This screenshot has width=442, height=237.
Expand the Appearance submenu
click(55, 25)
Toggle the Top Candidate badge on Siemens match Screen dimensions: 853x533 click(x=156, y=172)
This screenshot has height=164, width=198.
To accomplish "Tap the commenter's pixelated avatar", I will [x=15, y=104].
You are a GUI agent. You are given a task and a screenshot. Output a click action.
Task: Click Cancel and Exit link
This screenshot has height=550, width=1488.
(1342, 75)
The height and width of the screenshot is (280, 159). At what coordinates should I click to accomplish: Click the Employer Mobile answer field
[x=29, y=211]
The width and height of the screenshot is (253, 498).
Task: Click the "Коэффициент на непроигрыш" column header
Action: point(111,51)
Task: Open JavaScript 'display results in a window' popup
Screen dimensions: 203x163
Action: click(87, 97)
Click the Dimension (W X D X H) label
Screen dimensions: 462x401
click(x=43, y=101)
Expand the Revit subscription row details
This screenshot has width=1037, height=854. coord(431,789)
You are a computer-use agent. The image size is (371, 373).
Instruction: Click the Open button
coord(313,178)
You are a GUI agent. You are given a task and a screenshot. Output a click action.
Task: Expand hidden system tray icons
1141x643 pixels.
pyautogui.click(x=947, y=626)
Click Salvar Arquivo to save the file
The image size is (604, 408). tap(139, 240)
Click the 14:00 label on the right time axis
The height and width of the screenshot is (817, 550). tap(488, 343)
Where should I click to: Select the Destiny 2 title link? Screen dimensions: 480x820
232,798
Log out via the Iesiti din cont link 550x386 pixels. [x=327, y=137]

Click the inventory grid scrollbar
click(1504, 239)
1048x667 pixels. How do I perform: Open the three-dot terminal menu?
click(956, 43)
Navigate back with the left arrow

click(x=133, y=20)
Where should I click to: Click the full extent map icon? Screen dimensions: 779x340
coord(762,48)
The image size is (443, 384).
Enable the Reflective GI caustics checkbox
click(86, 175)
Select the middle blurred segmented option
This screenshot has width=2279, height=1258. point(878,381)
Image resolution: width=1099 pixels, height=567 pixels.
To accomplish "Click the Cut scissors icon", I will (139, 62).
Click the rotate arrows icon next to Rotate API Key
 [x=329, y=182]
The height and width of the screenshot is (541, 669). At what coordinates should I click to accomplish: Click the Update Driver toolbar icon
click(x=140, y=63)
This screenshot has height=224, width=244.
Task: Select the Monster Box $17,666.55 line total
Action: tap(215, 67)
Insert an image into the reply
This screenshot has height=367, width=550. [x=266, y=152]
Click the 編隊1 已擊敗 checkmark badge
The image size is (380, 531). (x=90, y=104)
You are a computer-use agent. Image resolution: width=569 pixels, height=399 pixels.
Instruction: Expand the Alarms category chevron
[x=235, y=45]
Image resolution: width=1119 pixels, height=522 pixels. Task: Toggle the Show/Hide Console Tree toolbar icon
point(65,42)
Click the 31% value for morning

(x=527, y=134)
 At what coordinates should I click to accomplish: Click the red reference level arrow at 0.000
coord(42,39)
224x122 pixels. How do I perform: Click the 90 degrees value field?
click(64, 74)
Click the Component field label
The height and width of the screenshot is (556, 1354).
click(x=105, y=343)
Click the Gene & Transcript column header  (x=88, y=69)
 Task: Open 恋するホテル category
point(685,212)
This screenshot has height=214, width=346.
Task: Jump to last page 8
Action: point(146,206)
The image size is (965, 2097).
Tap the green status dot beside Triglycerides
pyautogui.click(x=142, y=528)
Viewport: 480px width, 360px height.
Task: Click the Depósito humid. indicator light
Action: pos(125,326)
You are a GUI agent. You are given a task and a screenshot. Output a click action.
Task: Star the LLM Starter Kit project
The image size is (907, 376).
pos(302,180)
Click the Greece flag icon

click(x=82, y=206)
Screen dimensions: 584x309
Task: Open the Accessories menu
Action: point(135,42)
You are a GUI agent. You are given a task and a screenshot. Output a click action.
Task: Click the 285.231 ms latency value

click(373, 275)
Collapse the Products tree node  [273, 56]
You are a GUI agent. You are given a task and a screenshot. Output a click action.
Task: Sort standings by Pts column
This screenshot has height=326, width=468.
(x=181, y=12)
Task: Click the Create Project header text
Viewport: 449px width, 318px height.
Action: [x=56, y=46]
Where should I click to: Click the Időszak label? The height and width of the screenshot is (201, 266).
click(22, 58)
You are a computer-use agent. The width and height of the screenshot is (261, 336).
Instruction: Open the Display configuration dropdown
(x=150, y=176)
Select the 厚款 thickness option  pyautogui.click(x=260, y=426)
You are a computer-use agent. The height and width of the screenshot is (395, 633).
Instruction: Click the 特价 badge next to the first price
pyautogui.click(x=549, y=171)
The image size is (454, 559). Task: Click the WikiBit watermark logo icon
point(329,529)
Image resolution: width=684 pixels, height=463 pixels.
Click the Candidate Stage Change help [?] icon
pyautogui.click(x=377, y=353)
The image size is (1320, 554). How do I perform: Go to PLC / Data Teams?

****

**WORK TASK:** The word "will" may appear in several lines of the data; copy every line where it does.

**RESULT FOR THIS EXERCISE:**
To accomplish "Tap the commenter's pixelated avatar", I will [x=15, y=104].
To accomplish "Click the Cut scissors icon", I will (139, 62).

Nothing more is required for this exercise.